Starting from the line in which "Where should I" appears, output every line down to the last line of the data below, exactly and without anything more.
*****
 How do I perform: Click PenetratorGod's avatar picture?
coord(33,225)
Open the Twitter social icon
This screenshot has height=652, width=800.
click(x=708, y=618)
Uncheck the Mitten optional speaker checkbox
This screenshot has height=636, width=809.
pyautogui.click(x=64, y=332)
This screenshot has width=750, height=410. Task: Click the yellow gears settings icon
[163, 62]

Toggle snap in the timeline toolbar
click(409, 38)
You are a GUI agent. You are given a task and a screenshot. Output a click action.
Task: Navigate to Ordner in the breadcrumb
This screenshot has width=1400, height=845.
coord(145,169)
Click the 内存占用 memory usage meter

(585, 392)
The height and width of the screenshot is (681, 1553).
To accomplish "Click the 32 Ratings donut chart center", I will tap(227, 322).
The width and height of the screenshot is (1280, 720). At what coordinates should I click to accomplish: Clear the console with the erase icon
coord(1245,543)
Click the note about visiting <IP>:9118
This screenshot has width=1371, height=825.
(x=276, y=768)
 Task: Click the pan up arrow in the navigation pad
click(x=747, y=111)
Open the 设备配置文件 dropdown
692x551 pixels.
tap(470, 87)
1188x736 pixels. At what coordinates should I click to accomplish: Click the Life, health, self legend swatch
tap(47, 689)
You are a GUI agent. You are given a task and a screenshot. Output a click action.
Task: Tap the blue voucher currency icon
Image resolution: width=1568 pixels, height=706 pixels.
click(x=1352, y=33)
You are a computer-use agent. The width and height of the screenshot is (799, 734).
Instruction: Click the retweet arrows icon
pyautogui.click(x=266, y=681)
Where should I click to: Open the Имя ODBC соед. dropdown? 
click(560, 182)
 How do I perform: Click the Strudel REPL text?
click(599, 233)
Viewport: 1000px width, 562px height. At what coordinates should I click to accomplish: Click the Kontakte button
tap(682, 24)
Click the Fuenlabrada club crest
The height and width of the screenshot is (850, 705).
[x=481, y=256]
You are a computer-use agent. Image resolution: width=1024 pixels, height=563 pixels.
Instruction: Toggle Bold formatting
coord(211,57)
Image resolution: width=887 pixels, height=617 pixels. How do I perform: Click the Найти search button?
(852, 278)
*****
- [Task output]
Where should I click to: Open the Имя ODBC соед. dropdown? 
click(560, 182)
 How do I perform: Click the Strudel REPL text?
click(599, 233)
Viewport: 1000px width, 562px height. At what coordinates should I click to accomplish: Click the Kontakte button
tap(682, 24)
Click the Fuenlabrada club crest
The height and width of the screenshot is (850, 705).
[x=481, y=256]
You are a computer-use agent. Image resolution: width=1024 pixels, height=563 pixels.
Instruction: Toggle Bold formatting
coord(211,57)
Image resolution: width=887 pixels, height=617 pixels. How do I perform: Click the Найти search button?
(852, 278)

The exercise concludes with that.